==== Input data

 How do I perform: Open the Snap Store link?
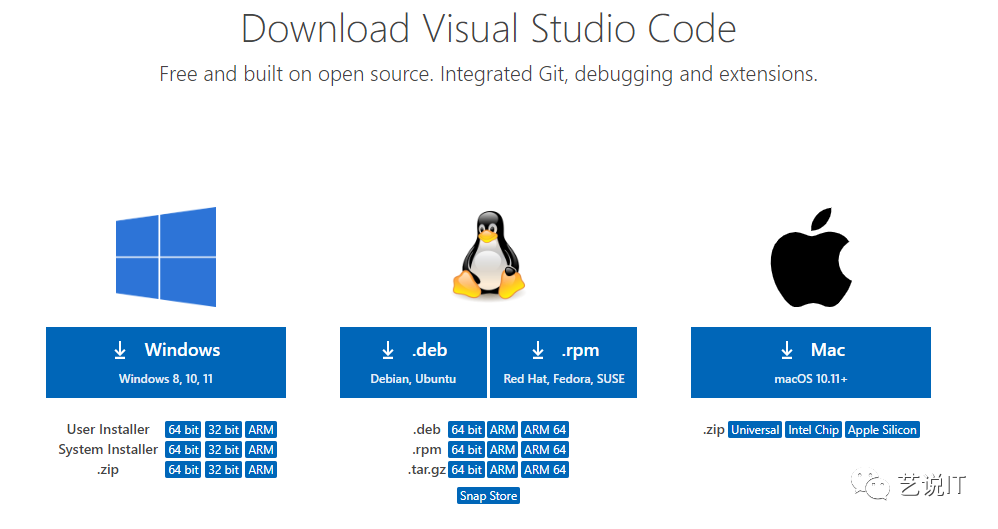pos(489,496)
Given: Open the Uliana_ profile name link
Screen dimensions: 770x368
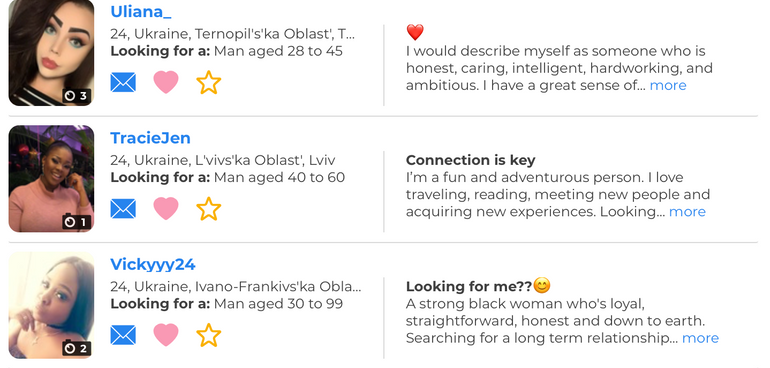Looking at the screenshot, I should pyautogui.click(x=140, y=12).
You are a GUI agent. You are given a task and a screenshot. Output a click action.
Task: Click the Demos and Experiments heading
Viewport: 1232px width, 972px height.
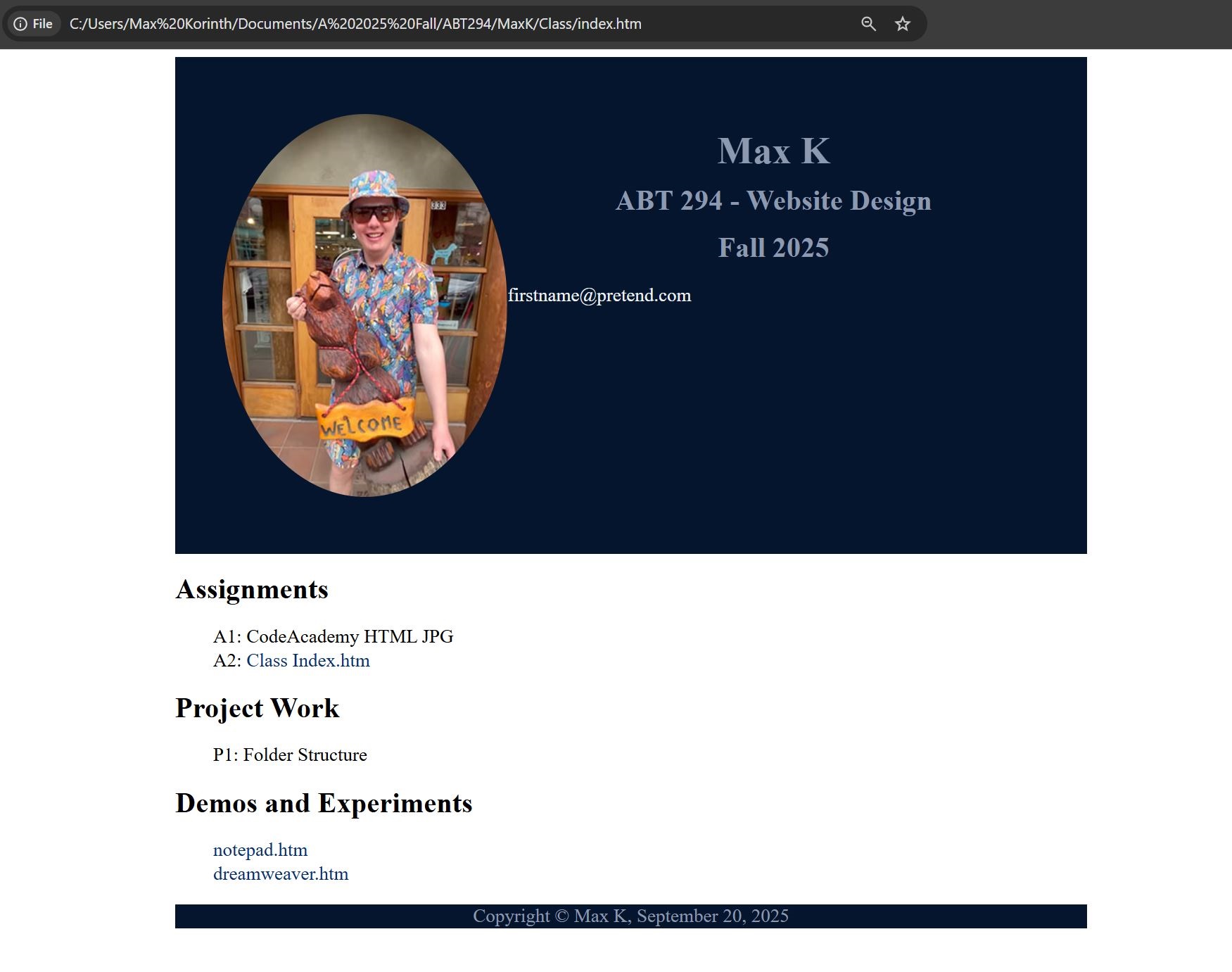tap(324, 803)
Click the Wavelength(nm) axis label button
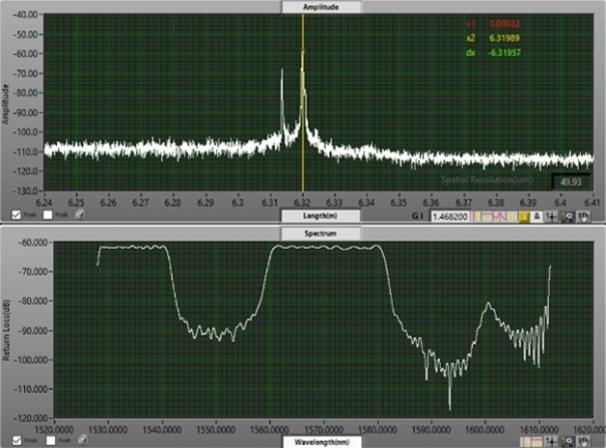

========

> _Task brief_
Could you please write out the entries exactly as they are, with every picture left out?

> _Written solution_
 How do I perform: Open the Snap Store link?
pos(489,496)
Given: Open the Uliana_ profile name link
Screen dimensions: 770x368
Looking at the screenshot, I should pyautogui.click(x=140, y=12).
You are a GUI agent. You are given a task and a screenshot. Output a click action.
Task: Click the Demos and Experiments heading
Viewport: 1232px width, 972px height.
tap(324, 803)
Click the Wavelength(nm) axis label button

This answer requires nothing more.